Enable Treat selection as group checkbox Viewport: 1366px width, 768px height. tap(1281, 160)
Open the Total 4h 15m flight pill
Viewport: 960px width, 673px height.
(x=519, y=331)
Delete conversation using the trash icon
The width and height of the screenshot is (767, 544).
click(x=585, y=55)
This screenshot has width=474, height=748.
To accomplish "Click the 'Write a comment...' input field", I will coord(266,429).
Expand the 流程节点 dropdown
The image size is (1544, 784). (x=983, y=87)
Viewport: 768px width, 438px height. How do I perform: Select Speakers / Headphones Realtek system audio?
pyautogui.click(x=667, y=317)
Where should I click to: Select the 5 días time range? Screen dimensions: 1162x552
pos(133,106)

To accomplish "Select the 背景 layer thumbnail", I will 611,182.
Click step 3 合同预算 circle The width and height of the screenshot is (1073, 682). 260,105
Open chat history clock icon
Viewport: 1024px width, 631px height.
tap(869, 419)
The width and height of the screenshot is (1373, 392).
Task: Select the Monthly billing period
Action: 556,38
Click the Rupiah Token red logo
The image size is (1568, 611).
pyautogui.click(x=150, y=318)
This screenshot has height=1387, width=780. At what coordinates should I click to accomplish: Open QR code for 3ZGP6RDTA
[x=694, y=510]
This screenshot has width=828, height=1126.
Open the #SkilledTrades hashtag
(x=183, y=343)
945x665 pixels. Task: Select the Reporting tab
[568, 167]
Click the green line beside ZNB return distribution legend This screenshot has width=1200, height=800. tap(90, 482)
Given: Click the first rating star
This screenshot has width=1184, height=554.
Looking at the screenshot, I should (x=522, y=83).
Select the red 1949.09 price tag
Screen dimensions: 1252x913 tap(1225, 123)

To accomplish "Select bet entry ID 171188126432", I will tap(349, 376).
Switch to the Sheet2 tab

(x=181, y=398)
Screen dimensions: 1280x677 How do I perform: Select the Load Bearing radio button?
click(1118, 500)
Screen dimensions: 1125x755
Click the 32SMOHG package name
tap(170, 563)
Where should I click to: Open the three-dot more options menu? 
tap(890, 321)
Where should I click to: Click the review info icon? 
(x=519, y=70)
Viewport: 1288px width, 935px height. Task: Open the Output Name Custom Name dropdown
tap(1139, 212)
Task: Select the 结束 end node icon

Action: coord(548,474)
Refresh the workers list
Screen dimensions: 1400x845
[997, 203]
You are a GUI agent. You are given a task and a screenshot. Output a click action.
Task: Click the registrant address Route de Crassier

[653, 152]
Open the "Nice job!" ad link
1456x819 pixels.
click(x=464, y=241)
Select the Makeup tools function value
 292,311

================

**What to work on:** Starting at the line with "Screen dimensions: 1280x677", copy each line through the end of the data, both ends included, and give nothing else.

**Task output:**
Screen dimensions: 1280x677 How do I perform: Select the Load Bearing radio button?
click(1118, 500)
Screen dimensions: 1125x755
Click the 32SMOHG package name
tap(170, 563)
Where should I click to: Open the three-dot more options menu? 
tap(890, 321)
Where should I click to: Click the review info icon? 
(x=519, y=70)
Viewport: 1288px width, 935px height. Task: Open the Output Name Custom Name dropdown
tap(1139, 212)
Task: Select the 结束 end node icon

Action: coord(548,474)
Refresh the workers list
Screen dimensions: 1400x845
[997, 203]
You are a GUI agent. You are given a task and a screenshot. Output a click action.
Task: Click the registrant address Route de Crassier

[653, 152]
Open the "Nice job!" ad link
1456x819 pixels.
click(x=464, y=241)
Select the Makeup tools function value
 292,311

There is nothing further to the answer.